At the same time, you know there are a lot of people coming to age now and more kids that are getting to that home-buying age. According to some recent studies, there’s going to be an influx of buyers in the market. This means that we will see a lot of movement in the market in the next two to three years. The mortgage bankers association predicted that interest rates would move. They were saying like 3.6%, and by the end of 2021, it will be 2%, while by 2022, it will be at 4.5%, and by 2023, it'll be 5%.
Now how does that arm sound to you? It sounds pretty good to me.
If you ask about my opinion, it would be that if I know I'm only going to have five, six, seven years, I'll take the worst-case scenario on the arm, especially if it's a VA loan because after all I've saved all that money for the first five years I attend. I can maybe afford to lose a little bit in year six and year seven. And that's not a big deal for me, given the situation. I am satisfied with that.
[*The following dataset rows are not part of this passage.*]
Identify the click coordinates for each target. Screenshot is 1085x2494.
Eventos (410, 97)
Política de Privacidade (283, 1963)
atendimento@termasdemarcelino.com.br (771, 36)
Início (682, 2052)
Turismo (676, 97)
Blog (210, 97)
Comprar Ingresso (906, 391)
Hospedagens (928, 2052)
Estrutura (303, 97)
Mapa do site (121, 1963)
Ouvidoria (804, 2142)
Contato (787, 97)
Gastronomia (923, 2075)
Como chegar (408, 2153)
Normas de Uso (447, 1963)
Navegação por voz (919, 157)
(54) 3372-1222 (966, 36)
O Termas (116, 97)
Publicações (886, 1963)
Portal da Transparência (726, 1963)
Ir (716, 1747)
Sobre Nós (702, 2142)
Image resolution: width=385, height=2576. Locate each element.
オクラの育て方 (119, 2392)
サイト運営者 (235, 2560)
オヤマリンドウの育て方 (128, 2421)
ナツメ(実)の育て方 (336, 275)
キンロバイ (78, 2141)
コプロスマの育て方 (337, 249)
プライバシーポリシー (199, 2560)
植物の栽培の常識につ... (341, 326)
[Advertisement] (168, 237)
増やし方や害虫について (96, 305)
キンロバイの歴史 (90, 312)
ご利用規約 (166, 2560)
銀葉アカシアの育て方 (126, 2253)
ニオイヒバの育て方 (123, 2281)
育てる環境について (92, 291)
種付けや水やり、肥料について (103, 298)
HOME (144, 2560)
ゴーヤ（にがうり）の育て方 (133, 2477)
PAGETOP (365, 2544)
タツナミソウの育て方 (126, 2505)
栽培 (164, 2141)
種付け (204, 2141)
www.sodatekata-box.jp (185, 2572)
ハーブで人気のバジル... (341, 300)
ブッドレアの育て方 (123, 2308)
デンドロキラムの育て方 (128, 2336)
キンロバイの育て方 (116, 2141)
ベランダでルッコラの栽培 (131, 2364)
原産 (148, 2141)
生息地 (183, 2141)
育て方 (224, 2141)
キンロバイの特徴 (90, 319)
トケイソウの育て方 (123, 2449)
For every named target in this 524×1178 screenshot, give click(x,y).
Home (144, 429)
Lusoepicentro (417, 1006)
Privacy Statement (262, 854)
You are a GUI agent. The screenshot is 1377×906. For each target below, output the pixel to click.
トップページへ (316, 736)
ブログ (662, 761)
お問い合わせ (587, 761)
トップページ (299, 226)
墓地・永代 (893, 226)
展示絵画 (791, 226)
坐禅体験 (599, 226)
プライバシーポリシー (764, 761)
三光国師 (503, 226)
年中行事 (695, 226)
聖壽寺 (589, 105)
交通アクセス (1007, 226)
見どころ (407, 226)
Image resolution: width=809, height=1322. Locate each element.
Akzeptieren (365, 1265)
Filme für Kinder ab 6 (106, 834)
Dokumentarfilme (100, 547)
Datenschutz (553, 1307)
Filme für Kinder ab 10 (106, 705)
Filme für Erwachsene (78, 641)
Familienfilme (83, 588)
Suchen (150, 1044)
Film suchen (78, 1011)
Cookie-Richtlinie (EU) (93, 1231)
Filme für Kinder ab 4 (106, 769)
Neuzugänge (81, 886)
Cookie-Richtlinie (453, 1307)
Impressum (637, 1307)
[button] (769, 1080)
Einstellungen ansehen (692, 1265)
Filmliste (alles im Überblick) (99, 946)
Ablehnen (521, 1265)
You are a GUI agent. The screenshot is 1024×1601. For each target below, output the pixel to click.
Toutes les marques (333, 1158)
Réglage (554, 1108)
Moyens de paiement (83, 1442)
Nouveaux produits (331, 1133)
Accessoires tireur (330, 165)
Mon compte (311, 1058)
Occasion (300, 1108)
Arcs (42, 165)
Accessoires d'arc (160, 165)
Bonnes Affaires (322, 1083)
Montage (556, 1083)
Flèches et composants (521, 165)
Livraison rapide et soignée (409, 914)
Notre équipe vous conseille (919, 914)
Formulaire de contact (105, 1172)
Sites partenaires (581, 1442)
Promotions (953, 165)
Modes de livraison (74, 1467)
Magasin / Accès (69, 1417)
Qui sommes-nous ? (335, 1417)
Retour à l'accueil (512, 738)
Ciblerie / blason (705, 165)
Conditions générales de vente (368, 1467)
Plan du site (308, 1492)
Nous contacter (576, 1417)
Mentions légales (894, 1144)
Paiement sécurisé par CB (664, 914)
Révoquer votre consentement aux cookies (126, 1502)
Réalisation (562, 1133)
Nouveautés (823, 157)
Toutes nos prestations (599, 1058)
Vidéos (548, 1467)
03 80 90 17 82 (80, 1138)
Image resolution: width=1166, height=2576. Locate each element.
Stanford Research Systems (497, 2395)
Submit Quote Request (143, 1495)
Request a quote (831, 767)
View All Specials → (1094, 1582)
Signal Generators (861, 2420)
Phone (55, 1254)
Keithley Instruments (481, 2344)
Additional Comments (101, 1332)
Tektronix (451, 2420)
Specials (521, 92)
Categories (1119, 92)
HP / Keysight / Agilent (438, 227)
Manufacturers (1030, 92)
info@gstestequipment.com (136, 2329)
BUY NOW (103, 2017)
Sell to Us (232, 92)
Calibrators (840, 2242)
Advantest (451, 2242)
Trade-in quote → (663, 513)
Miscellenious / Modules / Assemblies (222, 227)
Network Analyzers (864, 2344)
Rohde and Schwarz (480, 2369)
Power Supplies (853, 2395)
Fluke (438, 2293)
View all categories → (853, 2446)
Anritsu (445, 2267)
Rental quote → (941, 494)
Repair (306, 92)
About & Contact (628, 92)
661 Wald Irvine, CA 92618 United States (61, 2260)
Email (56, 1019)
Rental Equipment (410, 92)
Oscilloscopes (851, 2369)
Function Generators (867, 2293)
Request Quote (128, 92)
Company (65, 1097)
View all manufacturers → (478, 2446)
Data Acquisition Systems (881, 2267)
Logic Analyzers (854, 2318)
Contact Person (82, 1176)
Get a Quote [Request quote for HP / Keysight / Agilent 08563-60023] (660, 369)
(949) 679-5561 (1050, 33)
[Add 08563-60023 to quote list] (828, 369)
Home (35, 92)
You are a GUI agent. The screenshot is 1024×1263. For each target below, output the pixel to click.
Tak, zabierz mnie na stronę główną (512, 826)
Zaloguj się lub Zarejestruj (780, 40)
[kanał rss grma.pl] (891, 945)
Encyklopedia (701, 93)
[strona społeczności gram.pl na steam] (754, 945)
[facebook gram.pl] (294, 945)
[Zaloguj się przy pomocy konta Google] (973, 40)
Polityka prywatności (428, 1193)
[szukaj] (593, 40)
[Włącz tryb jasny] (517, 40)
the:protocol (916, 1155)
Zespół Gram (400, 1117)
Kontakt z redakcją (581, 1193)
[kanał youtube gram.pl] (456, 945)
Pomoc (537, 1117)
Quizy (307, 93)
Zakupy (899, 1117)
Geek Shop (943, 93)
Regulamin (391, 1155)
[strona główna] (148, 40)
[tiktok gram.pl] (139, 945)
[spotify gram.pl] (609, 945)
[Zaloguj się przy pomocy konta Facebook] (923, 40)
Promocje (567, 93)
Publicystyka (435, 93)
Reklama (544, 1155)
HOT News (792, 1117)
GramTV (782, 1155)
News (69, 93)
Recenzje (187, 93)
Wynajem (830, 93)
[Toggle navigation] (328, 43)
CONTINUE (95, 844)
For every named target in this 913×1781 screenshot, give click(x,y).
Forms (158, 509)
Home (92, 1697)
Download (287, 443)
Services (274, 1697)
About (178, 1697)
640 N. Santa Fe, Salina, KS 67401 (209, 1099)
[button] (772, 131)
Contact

That's the thing that you have to do when you're considering this option.
You have to look at the term of your expected tenure in the property. And honestly, most people can't see past seven or eight years. I've had clients say, “I'm just going to be probably going to be in the house. Rick, I'm here forever. You're just going to dig a hole in the backyard and just bury me here. Okay!” That's great.
But let's be financially savvy about this too.
Can you use the half a point reduction in the interest rate as a tool to be better for your short and long-term financial objectives? Maybe, maybe not, but let's take a look at it anyway.
Through this explanation, I just wanted to make sure you're aware of this option; VA adjustable-rate mortgages, the VA five one arm. Believe me; it's half a percent better in rate than the 30 years fixed rate option!